:: What is required ::
Could you reproduce every one of the items below word for word, omitting the pictures?

Screen grounding examples:
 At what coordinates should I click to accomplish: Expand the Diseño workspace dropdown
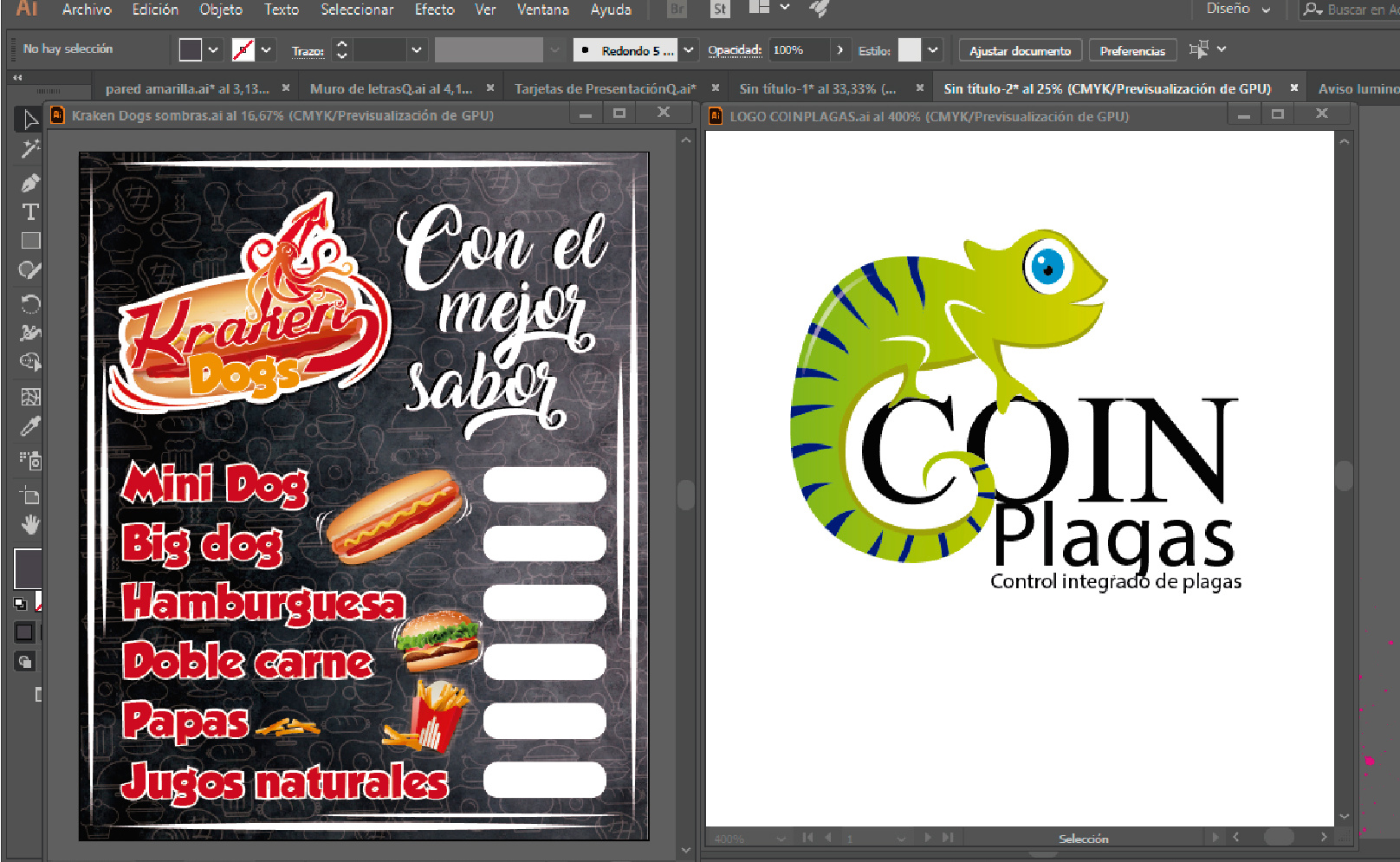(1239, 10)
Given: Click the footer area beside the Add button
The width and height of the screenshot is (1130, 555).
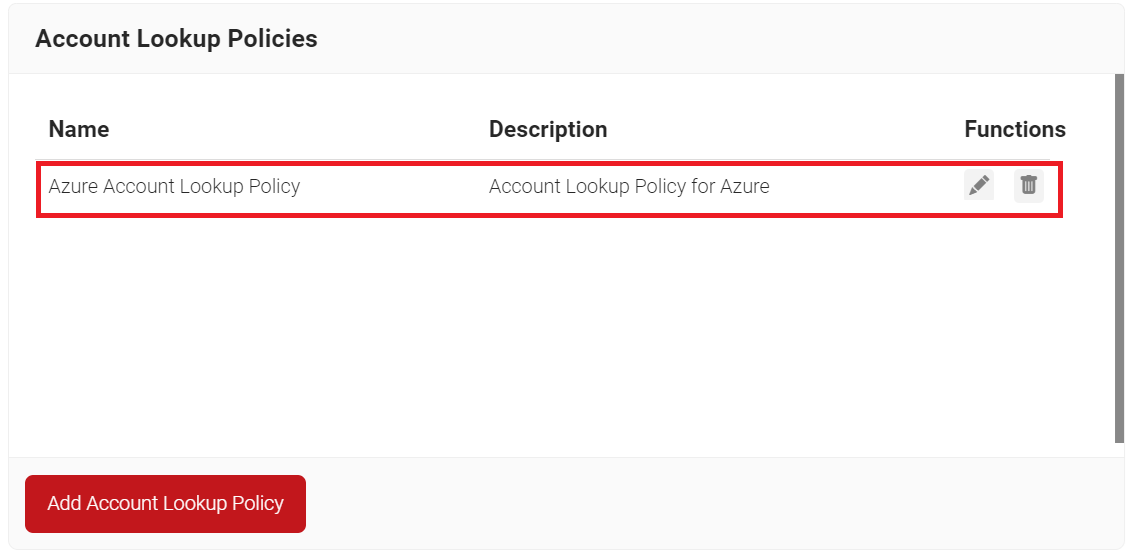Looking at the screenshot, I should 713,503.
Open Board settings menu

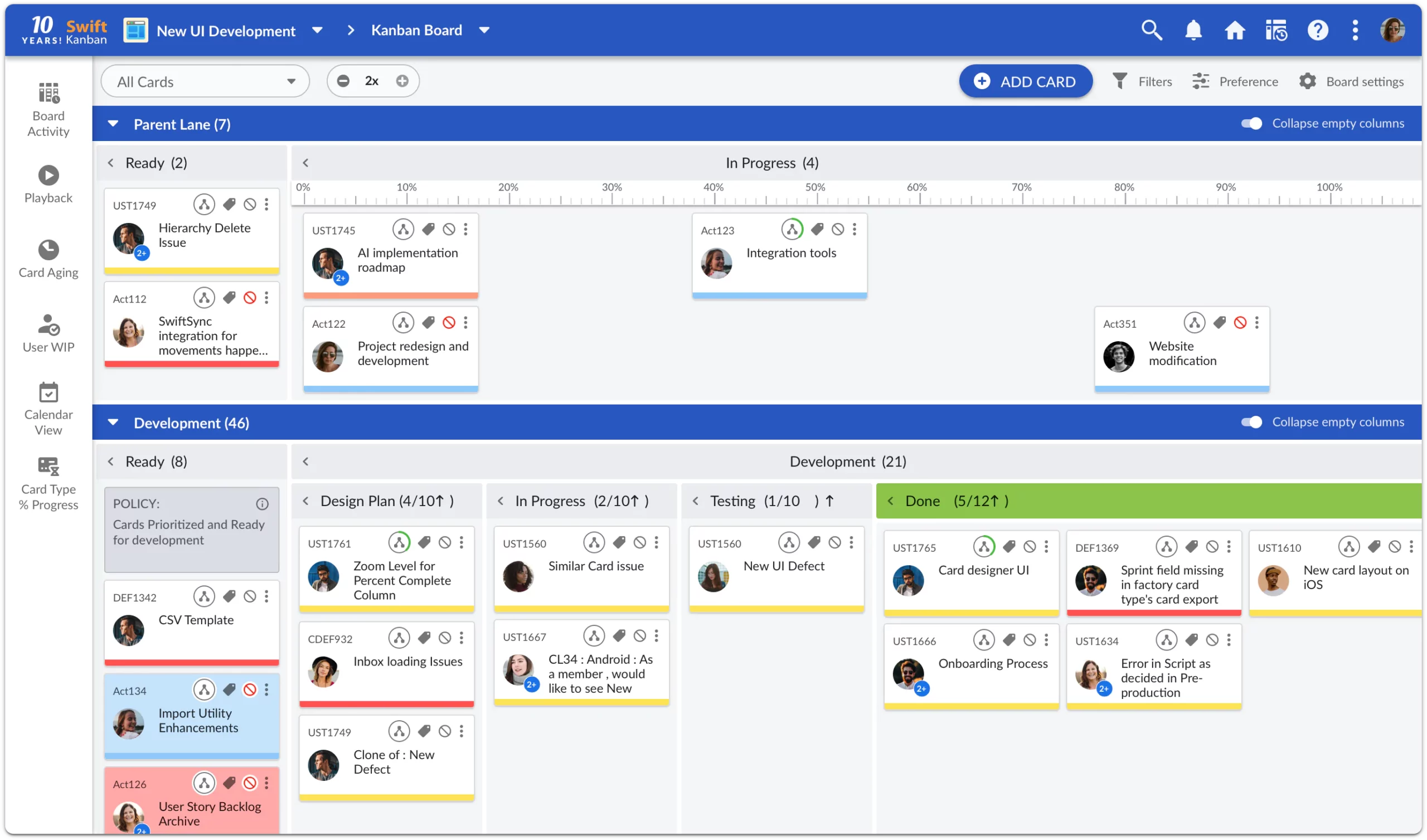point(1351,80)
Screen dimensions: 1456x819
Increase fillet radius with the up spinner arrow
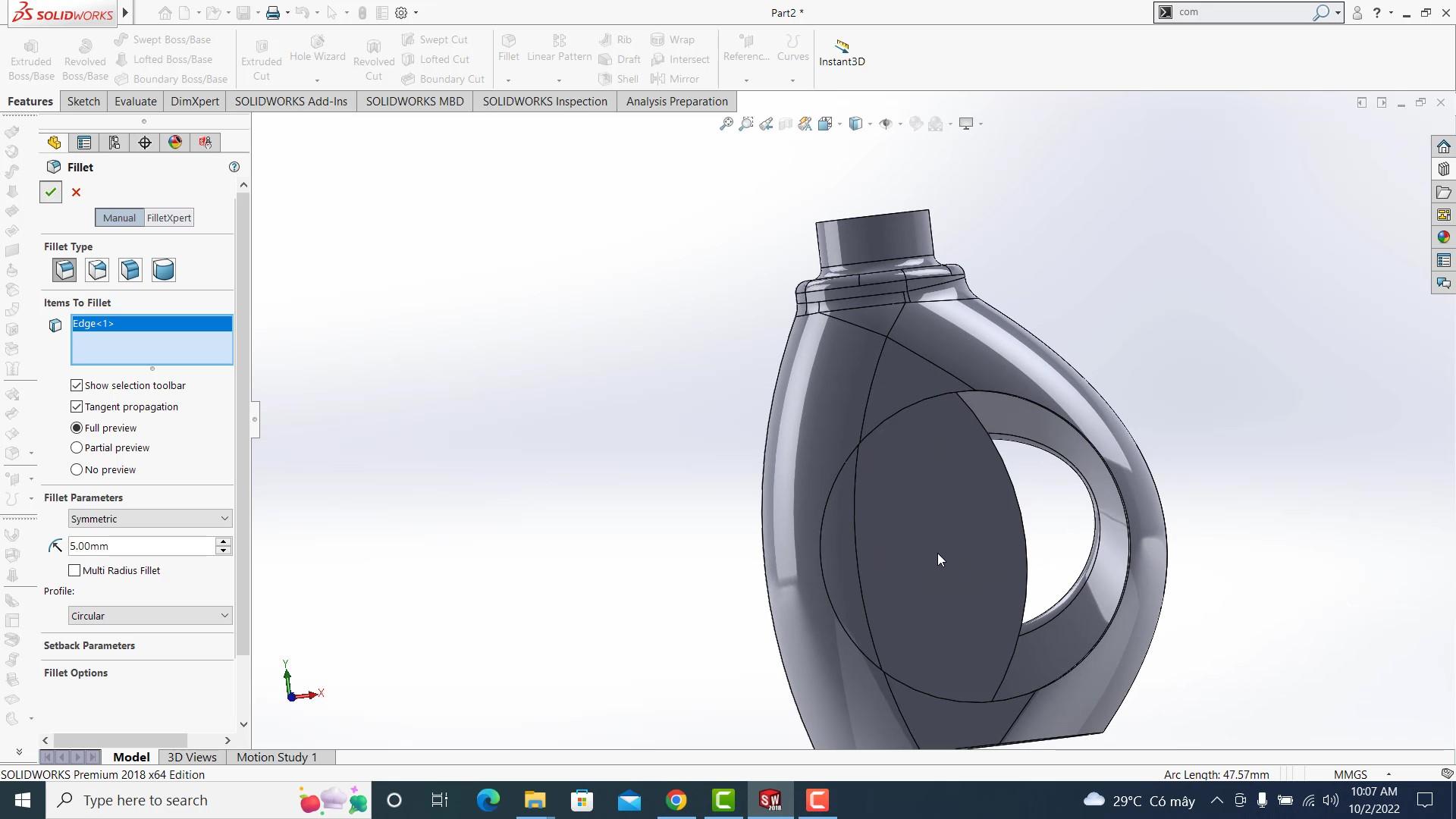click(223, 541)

:: Answer to this exercise ::
 At what coordinates should I click to accomplish: Expand the Diseño workspace dropdown
(1239, 10)
Given: Click the footer area beside the Add button
The width and height of the screenshot is (1130, 555).
Looking at the screenshot, I should 713,503.
Open Board settings menu

point(1351,80)
Screen dimensions: 1456x819
Increase fillet radius with the up spinner arrow
click(223, 541)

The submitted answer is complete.